- _Text section_:
[Start of section]

I have been privileged to witness and hear of several acts of compassion and kindness this week. These sorts of things always mean so much to me. I always feel like its a touch of God Himself.
A father telling of the time when his son came home from the psychiatric hospital after his first break and how he stopped everything to be there for him. This father is a big tall man's man of a father who doesn't strike me as particularly sensitive to feelings and such. He told how he and his wife had genetic testing done before they decided to have children. They wanted to ensure that the odds of their potential children having any of the mental illness that was present on his side of the family, would be negligble. Then their precious boy was stricken. This father told his job that he couldn't come back for awhile, they allowed him to work from home....for 8 months. He and his wife never left their boy alone. They walked with him, they talked with him, they encouraged him to get involved in volunteer work, to paint, to play the flute, drove him around to all of his appointments....the dad said he just was with him. "We sat on the porch and smoked cigarettes....and I don't even smoke."
As I listened I thought of how these parents had done everything possible to ensure that this outcome didn't happen....but here they were, met with their worst fear. Yet they accepted their son as he was. There was no anger, no self pity....it's just what it was. They even shared that they feel blessed right now. Their son is compliant and open to treatment and making slow but sure progress. As I listened I thought, this is what Christ's compassion looks like. He meets His broken children where they are, He sits on the porch with them and I don't know if He smokes or not, but I do know that He would sit with no judgement and only love and acceptance emanating from Himself.
Today I went to the memorial service of a good man. A friends father. As I sat in that room I looked around and saw a beautiful group of imperfect people who through their mistakes, their struggles, have learned about forgiveness....both accepting and granting, acceptance of what is, and letting go. Many in that room have been brought into intimate touch with their own frailties and are humble people. The family patriarch had been a wonderful leader in fostering family togetherness and acceptance. Of standing together. No matter what.
My son was here visiting recently and he and I went for a walk with the dogs. While we were out he got an early morning work phone call and as I listened to him explain to the caller what to do, how to fix whatever problem was going on...I only heard patience and gracious communication coming from him. He didn't act irritated that he was being called on his day off in the early morning. He in no way made the caller feel stupid for needing help...I was so proud of him. My son who says he has no patience for people. He is growing into a good man who is patient, who has room in his spirit for people to learn and take extra time. When he hikes with me, he could go to the top and back down again in the time it is taking me to go one way....yet he goes at my pace, never rushing me, always reassuring me that "we have all day Mom." He is kind.
Molly's boyfriend making flashcards for her of the menu at work so she could learn it and get promoted to "server." This young man who reads her history text aloud to her and discusses it with her so she can remember it.

[End of section]

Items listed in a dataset
[Start of section]

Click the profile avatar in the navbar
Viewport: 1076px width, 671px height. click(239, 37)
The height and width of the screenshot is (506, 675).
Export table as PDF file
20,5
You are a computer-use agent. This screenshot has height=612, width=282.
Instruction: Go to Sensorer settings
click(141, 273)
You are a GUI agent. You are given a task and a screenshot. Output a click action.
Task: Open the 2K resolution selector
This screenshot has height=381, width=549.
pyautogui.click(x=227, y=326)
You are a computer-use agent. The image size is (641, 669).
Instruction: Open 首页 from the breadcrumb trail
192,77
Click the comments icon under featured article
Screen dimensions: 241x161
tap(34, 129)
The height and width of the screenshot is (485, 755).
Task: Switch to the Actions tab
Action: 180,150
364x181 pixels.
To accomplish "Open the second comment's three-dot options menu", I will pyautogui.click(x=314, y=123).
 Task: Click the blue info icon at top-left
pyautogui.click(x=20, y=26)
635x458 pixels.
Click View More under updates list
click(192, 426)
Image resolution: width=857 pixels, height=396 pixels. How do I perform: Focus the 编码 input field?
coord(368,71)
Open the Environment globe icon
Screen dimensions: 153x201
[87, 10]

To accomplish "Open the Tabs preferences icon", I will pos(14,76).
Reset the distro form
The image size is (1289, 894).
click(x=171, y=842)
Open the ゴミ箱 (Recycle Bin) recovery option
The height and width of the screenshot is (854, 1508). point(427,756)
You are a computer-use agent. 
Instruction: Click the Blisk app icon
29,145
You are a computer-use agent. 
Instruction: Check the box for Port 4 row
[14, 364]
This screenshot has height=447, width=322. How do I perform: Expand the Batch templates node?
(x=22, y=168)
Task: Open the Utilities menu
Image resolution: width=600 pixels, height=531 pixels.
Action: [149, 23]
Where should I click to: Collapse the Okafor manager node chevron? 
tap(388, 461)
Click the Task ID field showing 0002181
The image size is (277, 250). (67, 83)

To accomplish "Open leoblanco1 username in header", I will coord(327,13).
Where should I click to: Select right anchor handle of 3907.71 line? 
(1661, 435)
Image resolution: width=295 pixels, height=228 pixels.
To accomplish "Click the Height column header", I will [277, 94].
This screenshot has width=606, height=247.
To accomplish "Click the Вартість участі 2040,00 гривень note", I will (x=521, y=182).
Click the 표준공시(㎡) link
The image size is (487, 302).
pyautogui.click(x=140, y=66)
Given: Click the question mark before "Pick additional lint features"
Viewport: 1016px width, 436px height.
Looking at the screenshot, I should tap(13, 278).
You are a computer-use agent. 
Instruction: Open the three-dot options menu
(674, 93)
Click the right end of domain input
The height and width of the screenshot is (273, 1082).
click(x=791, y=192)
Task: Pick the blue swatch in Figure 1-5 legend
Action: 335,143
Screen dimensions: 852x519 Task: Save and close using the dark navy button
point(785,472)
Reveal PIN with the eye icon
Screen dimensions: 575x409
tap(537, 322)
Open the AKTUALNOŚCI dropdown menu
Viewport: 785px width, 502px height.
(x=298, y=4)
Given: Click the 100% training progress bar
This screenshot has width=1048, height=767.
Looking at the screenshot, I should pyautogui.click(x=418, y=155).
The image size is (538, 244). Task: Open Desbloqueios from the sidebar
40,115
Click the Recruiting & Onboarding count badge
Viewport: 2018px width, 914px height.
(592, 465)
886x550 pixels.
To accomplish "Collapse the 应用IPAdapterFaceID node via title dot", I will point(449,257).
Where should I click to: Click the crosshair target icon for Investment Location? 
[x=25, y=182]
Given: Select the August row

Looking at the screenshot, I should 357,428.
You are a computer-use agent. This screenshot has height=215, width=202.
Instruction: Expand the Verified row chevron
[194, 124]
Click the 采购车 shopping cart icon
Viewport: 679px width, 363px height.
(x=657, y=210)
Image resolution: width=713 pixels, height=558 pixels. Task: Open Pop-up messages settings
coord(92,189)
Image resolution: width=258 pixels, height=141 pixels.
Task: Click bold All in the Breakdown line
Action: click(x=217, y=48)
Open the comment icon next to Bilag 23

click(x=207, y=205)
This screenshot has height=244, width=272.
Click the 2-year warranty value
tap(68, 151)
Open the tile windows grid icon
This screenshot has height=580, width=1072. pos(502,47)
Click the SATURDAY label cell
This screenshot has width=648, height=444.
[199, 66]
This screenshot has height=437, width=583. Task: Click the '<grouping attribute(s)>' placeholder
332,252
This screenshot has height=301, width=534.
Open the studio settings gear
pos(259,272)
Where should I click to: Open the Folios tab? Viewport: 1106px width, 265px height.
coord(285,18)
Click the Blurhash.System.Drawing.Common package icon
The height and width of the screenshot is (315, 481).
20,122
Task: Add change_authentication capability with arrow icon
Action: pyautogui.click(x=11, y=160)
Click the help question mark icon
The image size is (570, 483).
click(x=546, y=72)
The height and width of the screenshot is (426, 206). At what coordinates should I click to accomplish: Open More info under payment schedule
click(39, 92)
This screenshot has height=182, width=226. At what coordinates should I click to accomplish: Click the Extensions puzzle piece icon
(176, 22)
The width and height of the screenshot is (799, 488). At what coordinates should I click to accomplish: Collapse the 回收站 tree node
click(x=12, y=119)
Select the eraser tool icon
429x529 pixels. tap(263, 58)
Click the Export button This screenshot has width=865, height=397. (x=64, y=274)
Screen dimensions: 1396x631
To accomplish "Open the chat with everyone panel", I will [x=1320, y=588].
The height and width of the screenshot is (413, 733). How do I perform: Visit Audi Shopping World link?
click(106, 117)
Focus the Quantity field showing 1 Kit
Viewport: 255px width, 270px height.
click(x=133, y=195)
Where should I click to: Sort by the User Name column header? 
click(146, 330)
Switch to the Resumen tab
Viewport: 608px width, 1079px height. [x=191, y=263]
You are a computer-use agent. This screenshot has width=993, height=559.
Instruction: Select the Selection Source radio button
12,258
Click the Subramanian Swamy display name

[End of section]

- _Instructions for the task_:
In the text about acts of compassion and kindness, what activities did the parents encourage their son to get involved in after he came home from the psychiatric hospital? List them all. The records have no connection to the text.

- _Response box_:
- Volunteer work
- Painting
- Playing the flute